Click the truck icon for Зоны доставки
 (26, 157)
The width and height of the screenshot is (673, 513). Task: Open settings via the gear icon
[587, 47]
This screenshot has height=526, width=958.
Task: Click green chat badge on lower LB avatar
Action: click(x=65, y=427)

______________________________

What this task involves:
Exactly as it appears above, write out the complete listing.

Written solution:
Click the truck icon for Зоны доставки
 (26, 157)
The width and height of the screenshot is (673, 513). Task: Open settings via the gear icon
[587, 47]
This screenshot has height=526, width=958.
Task: Click green chat badge on lower LB avatar
Action: click(x=65, y=427)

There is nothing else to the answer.